Forests feel alive in a way that’s easy to love. They’re visible, towering, and green — obvious symbols of oxygen and life. Photosynthesis, the process through which plants turn light into their food, makes them seem like Earth’s natural life-support system. But the story of where our oxygen comes from doesn’t end on land. In fact, it doesn’t even begin there.
First, we need to talk more about photosynthesis, but before you yawn, consider that it is one of the most powerful processes on Earth. Using sunlight as energy, plants pull carbon dioxide from the air and water from the soil, turning them into sugar for growth and releasing oxygen as a byproduct — what a miracle! Over millions of years, this quiet chemical process reshaped the planet itself during The Great Oxidation Event, where oxygen built up in the atmosphere, making complex life possible and allowing animals to breathe. Early algae mats and plants helped regulate the Earth’s carbon cycle, and some time after, forests cooled the climate and stabilized soils. It’s no exaggeration to say that photosynthesis turned a hostile planet into a livable one.
But here’s the thing: oxygen doesn’t primarily come from forests, actually, not even from plants. While trees may dominate our imaginations, they aren’t working alone. What if the largest contributors to the air we breathe aren’t towering at all? What if they’re so small that we rarely notice them? To find them, we have to leave the forest behind and look toward… the coast?!
Yes, out in the open ocean, far from forests and shorelines, live the planet’s most important oxygen producers: phytoplankton. Defining them is a complex ordeal, since some can be bacteria or protists but, in essence, most are single cell plants. These microscopic organisms drift near the ocean’s surface and use sunlight to photosynthesize just like plants do, except they exist in staggering numbers, to the point that their seasonal blooms can be seen from space!
Together, phytoplankton and other photosynthetic microorganisms produce over half of the oxygen present on Earth, quietly releasing massive amounts of oxygen into the atmosphere with every sunlit day. They are small, fragile, and largely unseen — but their collective impact is ginormous. Every breath you take is likely owed not to a tree, but to the sea.
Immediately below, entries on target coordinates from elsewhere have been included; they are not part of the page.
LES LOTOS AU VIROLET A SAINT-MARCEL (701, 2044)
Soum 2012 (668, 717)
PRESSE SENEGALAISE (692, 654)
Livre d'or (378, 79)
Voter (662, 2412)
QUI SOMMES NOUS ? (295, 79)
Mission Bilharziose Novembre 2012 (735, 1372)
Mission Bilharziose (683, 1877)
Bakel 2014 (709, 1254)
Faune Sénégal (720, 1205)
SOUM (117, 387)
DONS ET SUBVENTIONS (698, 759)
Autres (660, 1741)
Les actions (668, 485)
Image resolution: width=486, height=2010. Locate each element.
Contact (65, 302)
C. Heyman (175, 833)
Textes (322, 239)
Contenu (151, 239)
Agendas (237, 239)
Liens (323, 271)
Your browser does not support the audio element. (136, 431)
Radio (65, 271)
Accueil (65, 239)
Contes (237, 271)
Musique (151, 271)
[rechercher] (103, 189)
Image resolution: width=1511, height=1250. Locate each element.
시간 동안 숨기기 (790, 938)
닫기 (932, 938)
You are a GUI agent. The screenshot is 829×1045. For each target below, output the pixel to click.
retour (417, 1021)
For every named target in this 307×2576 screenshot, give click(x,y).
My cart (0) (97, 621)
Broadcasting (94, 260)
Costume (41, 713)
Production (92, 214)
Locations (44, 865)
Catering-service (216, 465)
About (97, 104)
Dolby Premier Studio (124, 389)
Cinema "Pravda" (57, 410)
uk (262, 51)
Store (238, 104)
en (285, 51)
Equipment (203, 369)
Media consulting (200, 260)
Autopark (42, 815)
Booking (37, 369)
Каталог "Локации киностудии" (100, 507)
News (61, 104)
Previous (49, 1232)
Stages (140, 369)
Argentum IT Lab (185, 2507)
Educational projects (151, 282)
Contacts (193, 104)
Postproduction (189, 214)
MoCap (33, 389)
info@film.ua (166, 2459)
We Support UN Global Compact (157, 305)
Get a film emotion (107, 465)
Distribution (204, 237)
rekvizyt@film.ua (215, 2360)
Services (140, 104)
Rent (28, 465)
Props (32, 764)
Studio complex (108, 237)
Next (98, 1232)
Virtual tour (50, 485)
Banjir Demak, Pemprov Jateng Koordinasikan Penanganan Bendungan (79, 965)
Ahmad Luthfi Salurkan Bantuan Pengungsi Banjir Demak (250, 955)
What makes phytoplankton easy to overlook is exactly what makes them vulnerable. Because they’re invisible to the naked eye, we tend to ignore them and the oceans that sustain them. Treating seas as if they were endless and secondary to land has resulted in warming waters, ocean acidification, and pollution that are already disrupting plankton communities, threatening the systems that quietly keep our atmosphere breathable. So, the next time you picture oxygen in your mind, imagine not just leaves reaching for sunlight, but microscopic life drifting through blue water. As the Lorax once said, “Unless someone like you cares a whole awful lot, nothing is going to get better.” So, let’s care.